In this projet, I would like to make use of rental apartment online listing dataset and new york building footprint dataset to explore the possible geographic boundaries or patterns of rental apartments demands in Manhattan.

To extract the structure of demand pattern, we will use unsupervised clustering technique to find the best grouping of buildings with respect to their location, their facility properties and popularity.

In detail, we are going to:
- Interpolate the properties and popularity of every building in the building dataset.
- Select the best clustering model using a sample dataset.
- Perform the final model on the whole dataset and query the information we want.

In [1]:
import pandas as pd
import numpy as np
from sklearn.model_selection import ParameterGrid
import sys; sys.path.append('modules')
import HierarchicalClustering as hc
from bokeh.io import show, output_notebook
from bokeh.plotting import figure
from bokeh.palettes import Spectral11 as cm
output_notebook()
pd.options.mode.chained_assignment = None

## 0. Data sets
In this project, I have 2 data sets: 
- **online_rental_listing dataset**
- **building dataset** 

The first one contains about 46,000 rental apartment online listings in Manhattan. Each listing containing information about rental apartments’ geographic location, popularity (defined by how many visits of listing webpage) and some other description features like facilities, number of bedrooms, bathrooms, rental price, etc.

But because the listing dataset only covers part of buildings in Manhattan and each listing is about one apartment rather than building. So I brought in the 2nd building dataset which is simply consists of every building in Manhattan and their locations. 

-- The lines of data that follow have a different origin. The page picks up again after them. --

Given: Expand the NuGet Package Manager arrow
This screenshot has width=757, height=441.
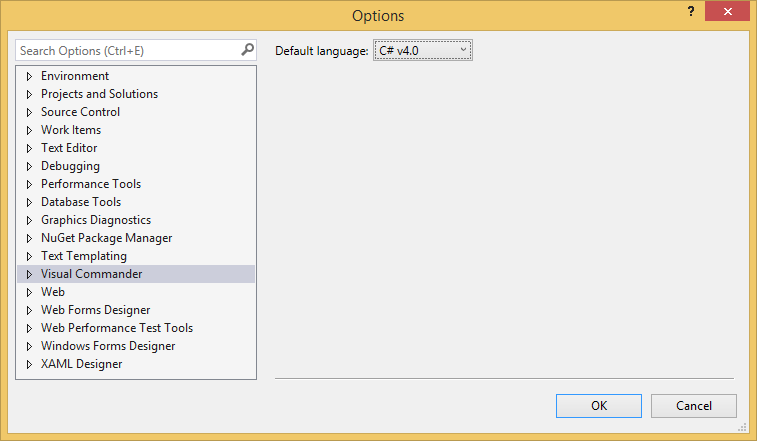Looking at the screenshot, I should 29,238.
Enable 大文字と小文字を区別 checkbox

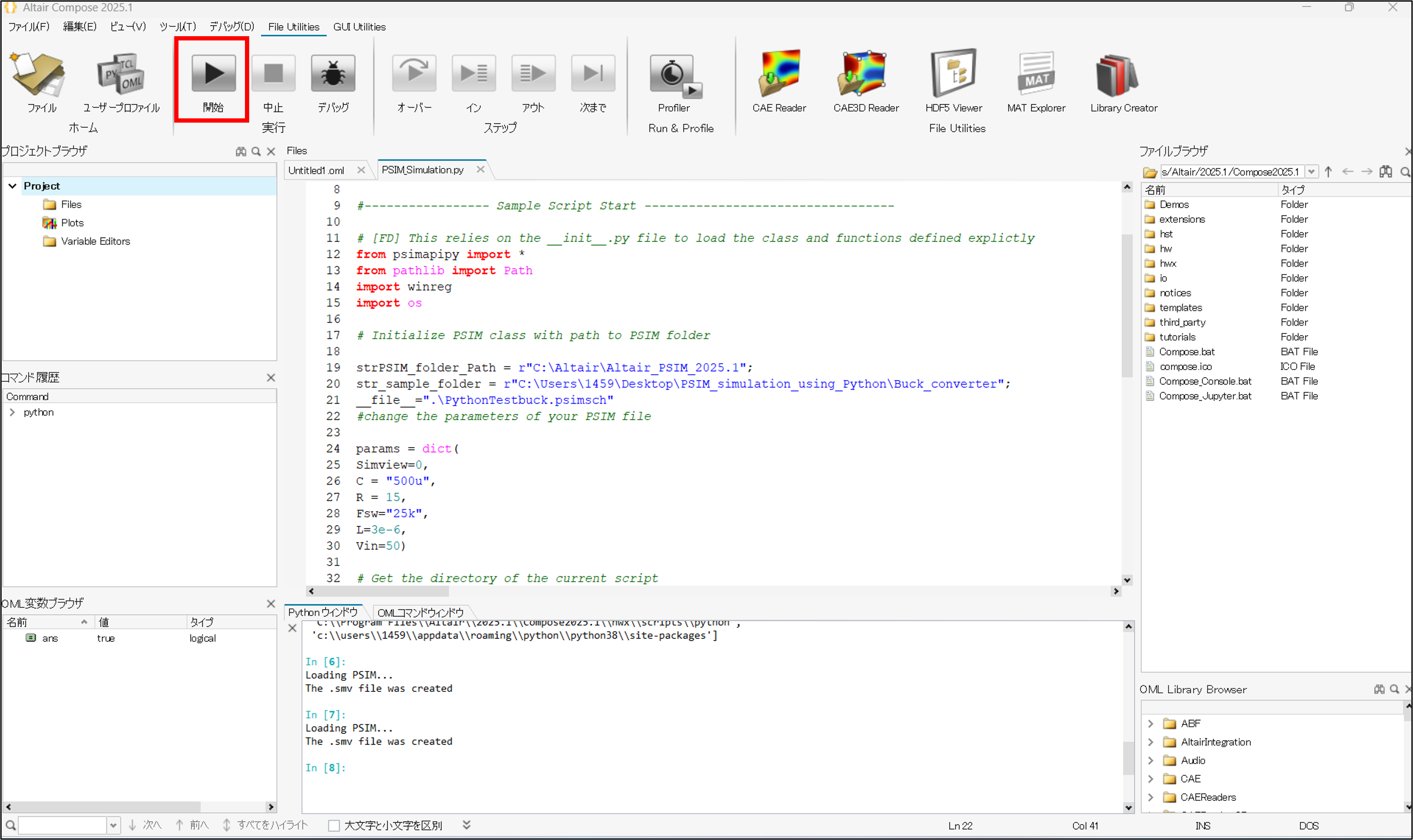coord(334,825)
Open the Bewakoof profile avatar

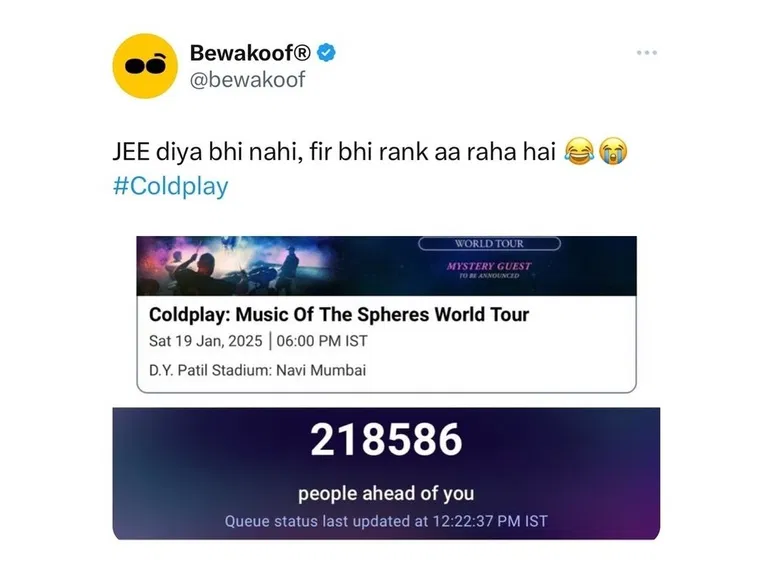(x=145, y=66)
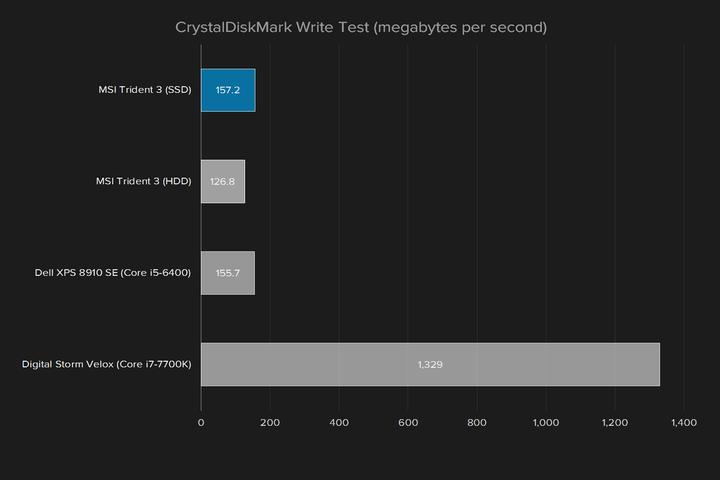Click the Dell XPS 8910 SE bar
This screenshot has height=480, width=720.
pyautogui.click(x=228, y=272)
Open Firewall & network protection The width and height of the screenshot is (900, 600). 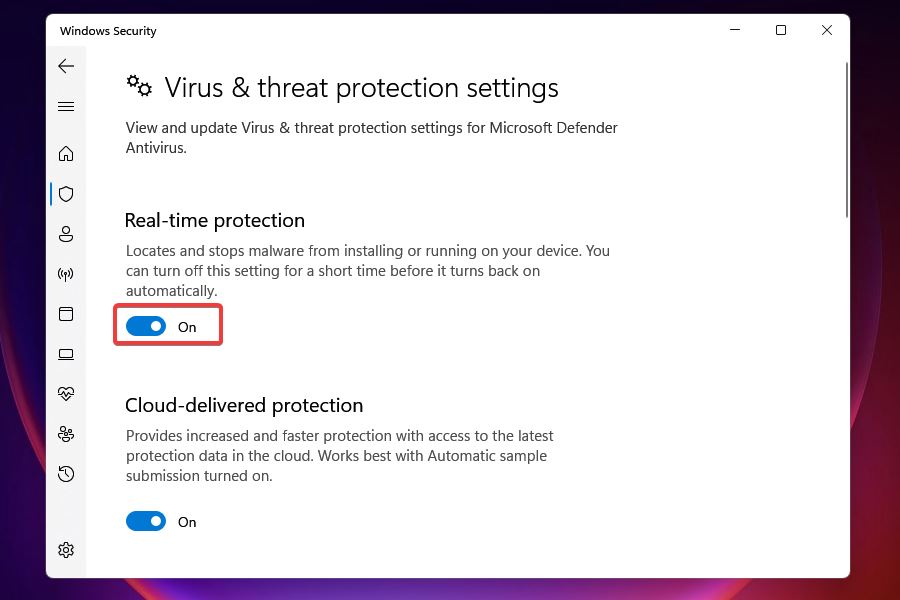point(66,274)
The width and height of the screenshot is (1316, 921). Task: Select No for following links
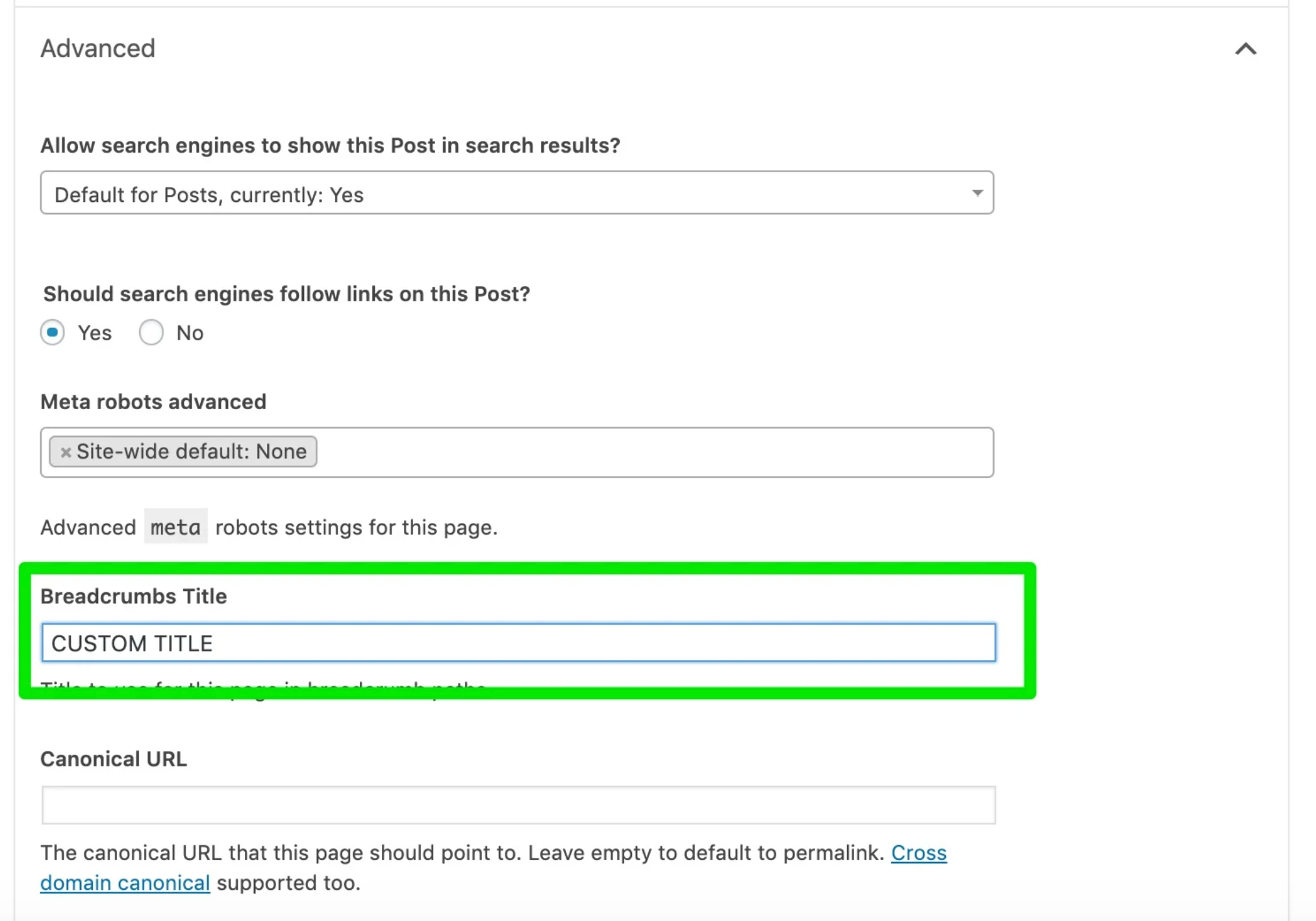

Assuming the popularity of rental apartment is geographically continuous, namely the popularity of one building is similar to surrounding buildings, I can interpolate the popularities of every building in apartment rental market using the information from listing dataset. And then I will perform clustering on building dataset instead.

In [2]:
df_listing = pd\
    .read_pickle('data/market_set_cleaned.pickle')\
    .sample(n=10000)\
    .reset_index(drop=True)
df_listing.head()

Listing dataset size: 10000


Unnamed: 0,bath,bed,y,x,center_pt,price_bin,broker,elevator,fitness_center,popularity
0,1.0,2,355501.756003,-9615917.0,"(-9615917.183863007, 355501.7560032918)",2,1,0,0,2
1,1.0,0,363850.27055,-9617770.0,"(-9617769.920719769, 363850.2705500806)",0,1,0,0,1
2,1.0,0,361964.639521,-9616776.0,"(-9616776.14930586, 361964.63952127565)",0,0,0,0,1
3,1.0,1,363231.210173,-9617402.0,"(-9617401.61615964, 363231.2101725922)",3,1,1,1,1
4,1.0,2,373293.848714,-9617723.0,"(-9617723.429134455, 373293.8487135982)",0,0,0,0,3


In [3]:
df_building = pd\
    .read_pickle('data/building_set_cleaned.pickle')\
    .drop(labels=['DOITT_ID', 'footprint'], axis=1)\
    .sample(n=10000)\
    .reset_index(drop=True)
df_building.head()

Unnamed: 0,center_pt,x,y
0,"(-9616595.206161097, 367562.18430248555)",-9616595.0,367562.184302
1,"(-9615869.338461855, 355460.81925221626)",-9615869.0,355460.819252
2,"(-9617559.124161009, 372745.789523643)",-9617559.0,372745.789524
3,"(-9613998.678650735, 361638.2628068044)",-9613999.0,361638.262807
4,"(-9615529.958431065, 359143.0307065449)",-9615530.0,359143.030707


## 1. Interpolation and clustering

### Interpolation:
Based on assumption that popularity of buildings are similar to their surrounding buildings', I choose inverse distance weighting (IDW) as my interpolation method to get popularity value for each data point in building dataset.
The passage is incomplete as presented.